Tobago Hospitality and Tourism Institute
- Other names: THTI, Tobago Hotel School
- Motto: Committed to Tourism, Committed to You
- Type: Public
- Established: 1997
- Affiliations: Tobago House of Assembly
- Officer in charge: Mr. Stephen Sheppard
- Location: Blenheim, Mt. St. George Tobago , Trinidad and Tobago
- Campus: 99 acres (0.40 km^{2});
- Website: www.thti.edu.tt

= Tobago Hospitality and Tourism Institute =

The Tobago Hospitality and Tourism Institute, also known as THTI, is a state owned Institute in Tobago, Trinidad and Tobago founded in 1997. The campus is currently situated on 99 acre of land in the Blenheim, Mount Saint George on the island of Tobago of the Republic of Trinidad and Tobago. The Institute caters for graduates from the Secondary Schools or persons with experience in the world of tourism, hospitality and culinary arts.

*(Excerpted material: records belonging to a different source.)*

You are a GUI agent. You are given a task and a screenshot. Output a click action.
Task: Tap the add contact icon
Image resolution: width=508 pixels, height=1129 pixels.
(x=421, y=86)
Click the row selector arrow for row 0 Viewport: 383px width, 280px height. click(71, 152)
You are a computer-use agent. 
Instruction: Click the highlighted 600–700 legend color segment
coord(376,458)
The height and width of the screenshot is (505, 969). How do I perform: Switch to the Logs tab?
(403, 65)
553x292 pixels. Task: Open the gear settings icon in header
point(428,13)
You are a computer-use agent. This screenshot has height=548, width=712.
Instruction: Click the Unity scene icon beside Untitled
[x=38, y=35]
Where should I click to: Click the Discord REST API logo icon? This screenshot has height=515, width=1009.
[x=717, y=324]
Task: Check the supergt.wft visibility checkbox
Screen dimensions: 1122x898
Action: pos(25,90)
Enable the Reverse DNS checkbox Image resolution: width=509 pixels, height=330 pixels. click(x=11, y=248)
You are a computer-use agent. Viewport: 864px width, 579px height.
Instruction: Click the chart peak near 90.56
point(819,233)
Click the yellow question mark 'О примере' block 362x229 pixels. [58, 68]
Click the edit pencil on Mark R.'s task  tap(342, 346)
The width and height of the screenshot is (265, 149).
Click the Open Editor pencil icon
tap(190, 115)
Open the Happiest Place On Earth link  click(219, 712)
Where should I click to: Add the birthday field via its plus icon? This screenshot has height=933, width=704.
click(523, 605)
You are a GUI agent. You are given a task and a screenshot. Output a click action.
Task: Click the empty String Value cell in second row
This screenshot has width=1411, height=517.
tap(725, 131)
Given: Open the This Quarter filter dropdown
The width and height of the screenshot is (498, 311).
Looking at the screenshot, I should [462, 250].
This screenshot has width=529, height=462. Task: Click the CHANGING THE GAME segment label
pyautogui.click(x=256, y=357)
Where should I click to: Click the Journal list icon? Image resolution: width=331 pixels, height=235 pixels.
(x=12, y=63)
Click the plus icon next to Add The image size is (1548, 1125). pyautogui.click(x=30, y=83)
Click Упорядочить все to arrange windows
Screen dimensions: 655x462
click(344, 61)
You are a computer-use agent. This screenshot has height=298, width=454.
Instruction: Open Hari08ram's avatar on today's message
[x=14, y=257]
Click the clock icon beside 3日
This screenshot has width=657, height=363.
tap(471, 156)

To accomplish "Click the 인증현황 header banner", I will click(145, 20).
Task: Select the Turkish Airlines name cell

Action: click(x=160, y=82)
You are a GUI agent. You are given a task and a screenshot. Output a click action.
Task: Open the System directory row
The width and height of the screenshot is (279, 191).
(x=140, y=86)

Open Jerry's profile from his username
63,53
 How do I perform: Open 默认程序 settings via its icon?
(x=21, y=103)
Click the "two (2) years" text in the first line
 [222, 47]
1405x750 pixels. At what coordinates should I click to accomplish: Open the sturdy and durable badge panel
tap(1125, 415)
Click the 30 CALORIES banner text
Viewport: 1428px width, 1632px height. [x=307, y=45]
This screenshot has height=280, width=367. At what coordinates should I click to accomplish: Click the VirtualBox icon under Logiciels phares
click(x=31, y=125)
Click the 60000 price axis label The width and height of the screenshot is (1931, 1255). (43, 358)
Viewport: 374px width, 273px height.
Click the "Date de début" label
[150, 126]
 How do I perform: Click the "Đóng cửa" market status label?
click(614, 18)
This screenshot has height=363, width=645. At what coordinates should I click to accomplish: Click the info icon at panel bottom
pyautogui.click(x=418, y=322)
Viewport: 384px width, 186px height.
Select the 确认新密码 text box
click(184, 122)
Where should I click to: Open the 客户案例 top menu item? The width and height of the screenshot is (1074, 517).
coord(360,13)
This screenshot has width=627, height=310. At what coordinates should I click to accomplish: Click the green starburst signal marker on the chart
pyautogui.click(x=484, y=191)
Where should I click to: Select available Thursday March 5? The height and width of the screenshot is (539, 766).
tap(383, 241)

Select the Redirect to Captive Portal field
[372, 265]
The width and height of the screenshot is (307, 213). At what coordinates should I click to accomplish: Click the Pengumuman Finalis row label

THTI has designed their programs ensuring that students are fully prepared through both theory and practical applications. The institute has a mix of associate degrees, Certificates (Short Courses) and Modular courses.

It is one of two Institutes in Trinidad and Tobago, that deal with tourism, hospitality and culinary studies, the other being the Trinidad and Tobago Hospitality and Tourism Institute (TTHTI).